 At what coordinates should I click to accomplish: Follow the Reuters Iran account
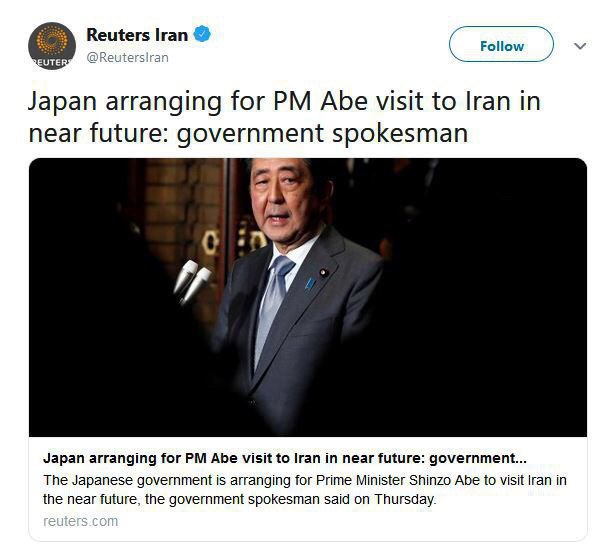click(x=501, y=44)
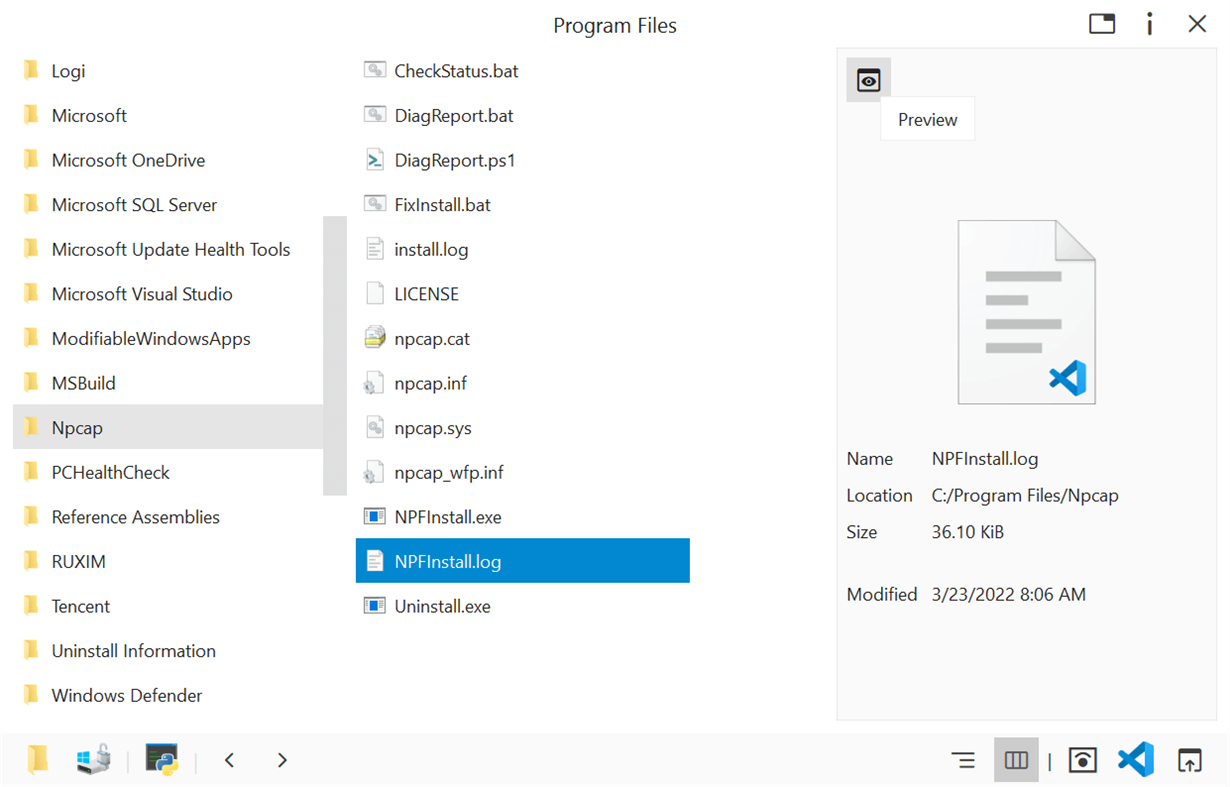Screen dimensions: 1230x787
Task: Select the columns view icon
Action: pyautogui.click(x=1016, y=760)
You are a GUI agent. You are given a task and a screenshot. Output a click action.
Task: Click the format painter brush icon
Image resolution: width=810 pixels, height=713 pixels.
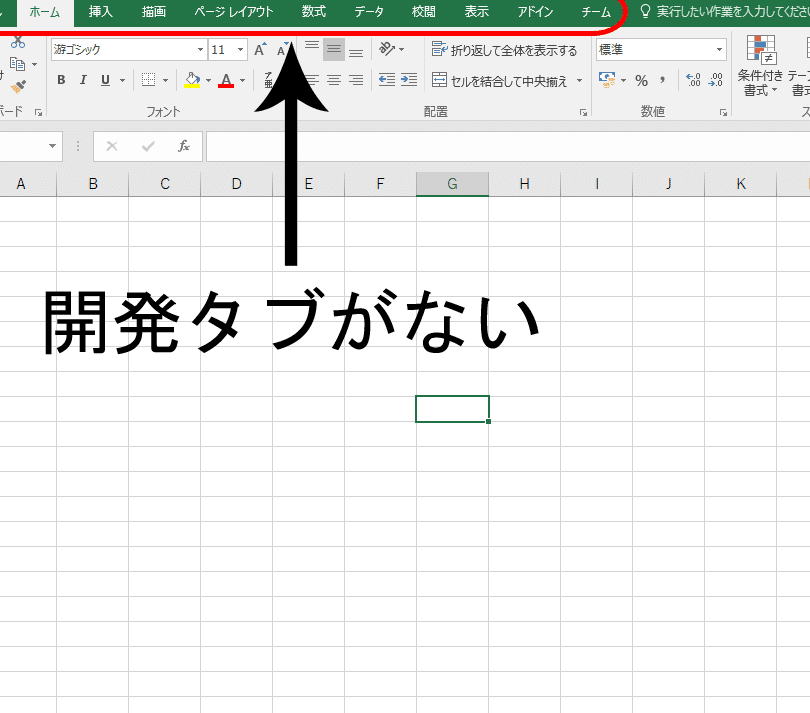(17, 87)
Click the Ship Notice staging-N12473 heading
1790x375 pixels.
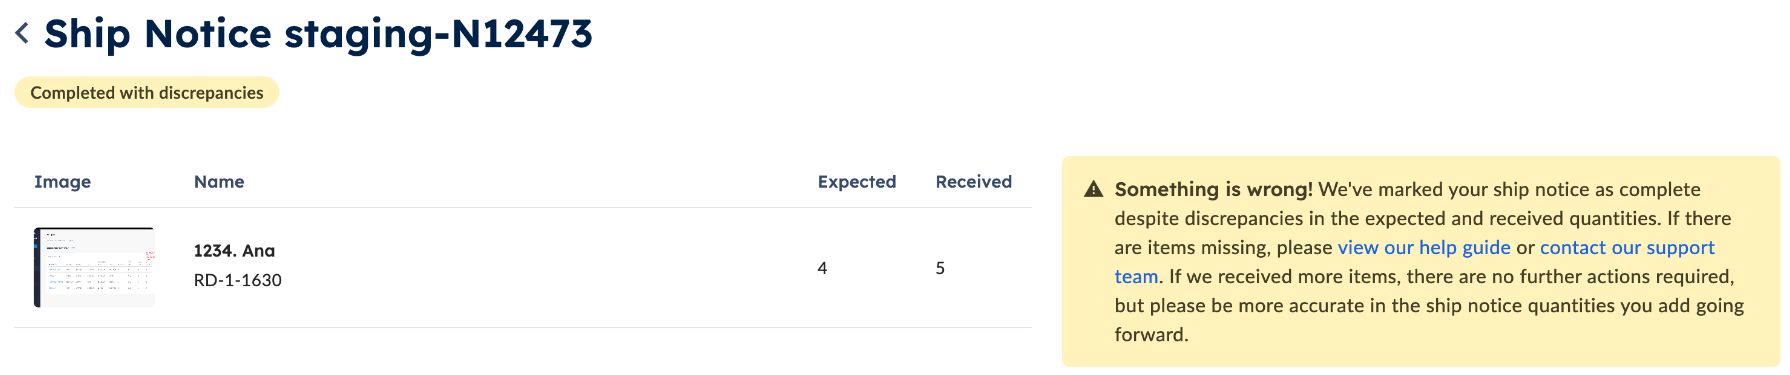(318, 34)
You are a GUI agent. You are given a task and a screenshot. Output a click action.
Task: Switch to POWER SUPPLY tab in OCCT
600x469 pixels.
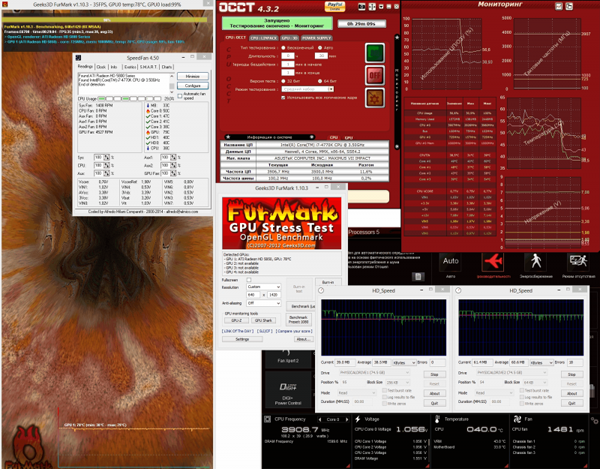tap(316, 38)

################

*Try it:* Every entry, word for word: repeat it, but skip the images.

*Expected answer:*
 At what coordinates should I click to accomplish: Follow the Reuters Iran account
click(x=501, y=44)
Screen dimensions: 1230x787
Task: Select the columns view icon
Action: pyautogui.click(x=1016, y=760)
You are a GUI agent. You are given a task and a screenshot. Output a click action.
Task: Click the format painter brush icon
Image resolution: width=810 pixels, height=713 pixels.
(17, 87)
Click the Ship Notice staging-N12473 heading
1790x375 pixels.
(318, 34)
You are a GUI agent. You are given a task and a screenshot. Output a click action.
Task: Switch to POWER SUPPLY tab in OCCT
600x469 pixels.
tap(316, 38)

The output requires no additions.